Questionado sobre os valores das obras, João de Brito escusou-se a precisar números, mas disse que foi feita uma média com base na avaliação de um valor mínimo e máximo de cada uma das seis pinturas de Vieira da Silva.

“É um valor irrisório comparado com o que foi gasto na construção, por exemplo, do novo Museu Nacional dos Coches, em Belém, portanto é tudo uma questão de prioridades relativamente a este património”, sustentou.

O proprietário indicou à Lusa que há uma primeira reunião agendada para breve com o atual Ministério da Cultura, para falar sobre este acordo: “Se o Estado manifestar vontade de comprar ou aceitar o modelo alternativo, e tudo ficar definido até ao final do ano, desde que não ultrapasse muito esse prazo, podemos avaliar. Queremos saber é se há interesse e vontade”, comentou.

Questionado sobre qual será o destino dos seis quadros de Vieira da Silva, no caso de não houver acordo com o Estado português ou a Fundação, João de Brito disse que as obras serão vendidas.

Contactada pela agência Lusa, Marina Bairrão Ruivo, diretora do Museu Vieira da Silva, tutelado pela FASVS, onde se encontram depositadas as obras, confirmou que “estão em curso diversas diligências para encontrar uma solução”.

“Seria muito importante garantir a continuidade das obras no museu”, sublinhou, sobre a entidade que detém um acervo da pintora, e que se dedica, desde 1995, à divulgação da obra de Vieira da Silva (1908-1992) e do marido, também artista, Arpad Szénes (1897-1985).

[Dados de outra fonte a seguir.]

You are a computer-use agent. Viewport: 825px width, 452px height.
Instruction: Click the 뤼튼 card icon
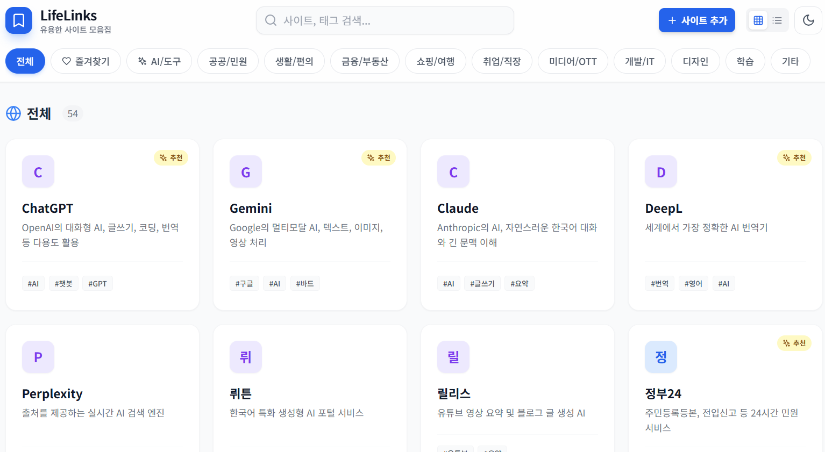246,357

Os herdeiros de Jorge de Brito (1927-2006) viram concluído, em julho de 2011, um polémico processo de encerramento da classificação de um conjunto de obras da pintora que se arrastou durante cinco anos, e que envolveu negociações com o Ministério da Cultura e a FASVS.

A Fundação Vieira da Silva foi criada em 1994 e, na altura, o colecionador Jorge de Brito – que reuniu uma das mais importantes coleções nacionais de arte da segunda metade do século XX – depositou ali 22 obras da pintora, a título de empréstimo.

A família contestou sempre o processo de classificação das obras pelo Estado, e acabou por retirar progressivamente todas as telas, até meados de 2011.

O arquivamento do processo de classificação, em julho de 2011, durante a tutela de Francisco José Viegas, como secretário de Estado da Cultura, levou a família Brito a decidir estabelecer outro acordo de cinco anos, para depositar novamente alguns quadros de Vieira da Silva na FASVS, com possibilidade de compra pela fundação ou pelo Estado.

Os herdeiros de Jorge de Brito realizaram em Paris, nesse ano, um leilão de obras do colecionador original, seu pai, tendo sido vendido um quadro de Vieira da Silva por 1,5 milhões de euros.

A Lusa contactou o Ministério da Cultura e a Direção-Geral do Património Cultural sobre esta matéria, mas, até ao momento, não obteve uma resposta.

Nascido em Lisboa, em 1927, Jorge de Brito trabalhou no setor financeiro e adquiriu vários bancos que vieram dar origem ao antigo Banco Internacional Português, e também várias empresas nas áreas do turismo, agricultura e comércio.

Após a Revolução de 25 de Abril de 1974, foi viver para Paris, regressando a Portugal no início dos anos de 1980, restabelecendo as suas atividades. Foi vendendo algumas das peças de arte, nomeadamente à Fundação Calouste Gulbenkian, mas manteve uma coleção privada.

A paixão pela arte e pela história resultou numa coleção com cerca de 3.000 obras, na sua maioria na área da pintura, especialmente do período barroco, e também do século XX.